Given information
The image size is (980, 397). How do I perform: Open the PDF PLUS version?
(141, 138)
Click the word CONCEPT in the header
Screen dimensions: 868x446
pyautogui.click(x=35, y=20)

Exercise requirements
Copy the listing exactly.

Answer for this exercise
The image size is (980, 397). How do I perform: Open the PDF PLUS version?
(141, 138)
Click the word CONCEPT in the header
Screen dimensions: 868x446
pyautogui.click(x=35, y=20)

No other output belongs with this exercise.